Book Review: Designing Data-Intensive Applications

I just finished Martin Kleppmann’s book “Designing Data-Intensive Applications: The Big Ideas Behind Reliable, Scalable, and Maintainable Systems.” Four things I loved about the book:

It’s holistic

I’ve been part of creating and maintaining three long-lasting software products that rely on relational databases. That’s given me firsthand experience with how databases perform in production and how schemas evolve over time. In contrast, my understanding of techniques like map reduce comes only from reading and hello world tutorials. There are an overwhelming number of data products and concepts out there. It’s hard to grasp the big picture and even harder to understand tradeoffs. Kleppmann does an outstanding job of explaining a wide range of concepts from relational databases to stream processing. He provides historical context, realistic examples and extensive citations.

It’s balanced

When you have a hammer everything looks like a nail. Some experts are overly committed to one architecture because it’s what they know or they have a horse in the race. That’s not this book. Kleppmann starts with the premise that there is no one-size-fits-all solution. He explores the motivations behind various architectures and the problems those architectures introduce.

Products galore

Kleppmann describes a large number of open-source and commercial products and seems to have direct experience with most of them. So in addition to all the great conceptual information, the book is also a practical guide to selecting system components. If you need a distributed system coordination service, a database capable of leaderless replication, a language-independent efficient data encoding format, a log-based streaming system or any of thirty other categories you can start with the products discussed in the book. (For those four categories: ZooKeeper, etcd; DynamoDB, Cassandra, Riak, Voldemort; Protocol Buffers, Thrift, Avro; Kafka, Kinesis Streams, DistributedLog.)

Correctness

If the book accomplished everything above at a broad-brush level it would already be useful. But what makes it incredible, and credible, is that Kleppmann illustrates concepts with detailed sequences. These sequences demonstrate how correct state is guaranteed or incorrect state can arise under specific algorithms and conditions. This level of precision is like the difference between vaguely attributing a bug to a timing issue and determining concise steps to reproduce. The former is slightly useful and potentially wrong, the latter is the critical first step in a reliable fix.

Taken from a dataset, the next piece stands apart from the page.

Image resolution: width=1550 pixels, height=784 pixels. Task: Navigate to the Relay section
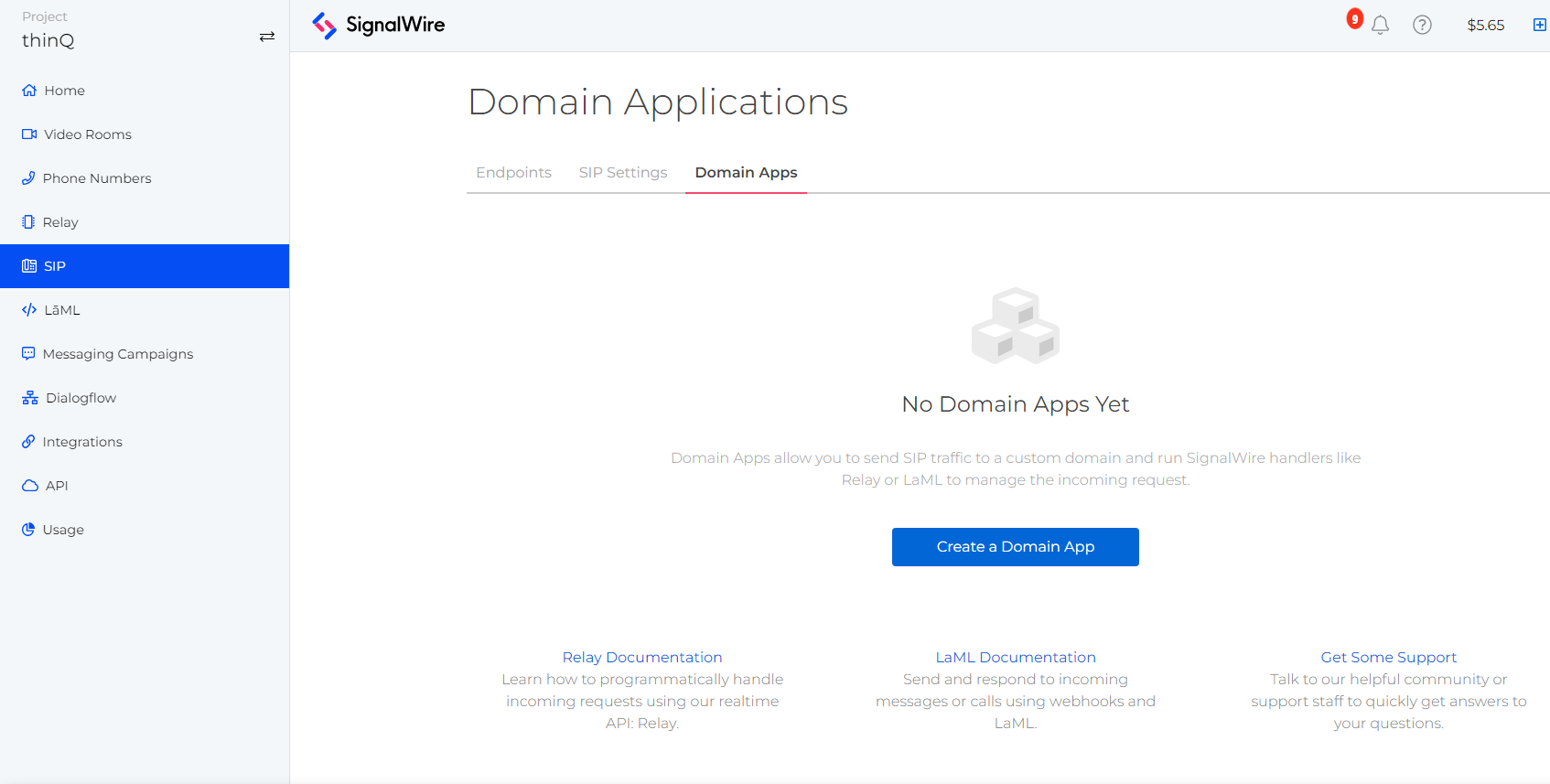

Here’s an example from the chapter on transactions. Kleppmann describes an algorithm called serializable snapshot isolation and provides the diagram below. This diagram, which is one of dozens of similar figures in the book, shows that transaction 43 is aborted when it tries to commit. This is because the transaction read information that was subsequently changed by transaction 42. Since transaction 42 successfully commits before transaction 43 tries to commit, transaction 43 must abort. The diagram shows why the abort is necessary for correctness in a way that would never come across in a hand-wavy description. (On the topic of transactions and isolation levels, even if you never plan to work with anything other than a single instance relational database, it’s still worth reading this book just for the transactions chapter.)

Figure 7–11 from “Designing Data-Intensive Applications”

Ezra and I believe that if you get the details and corner cases right you prevent a ton of misery down the road. Even better, you set yourself up to move faster over time instead of getting bogged down in fragility. Getting the details right means reasoning carefully about correctness and “Designing Data-Intensive Applications” helps you do that.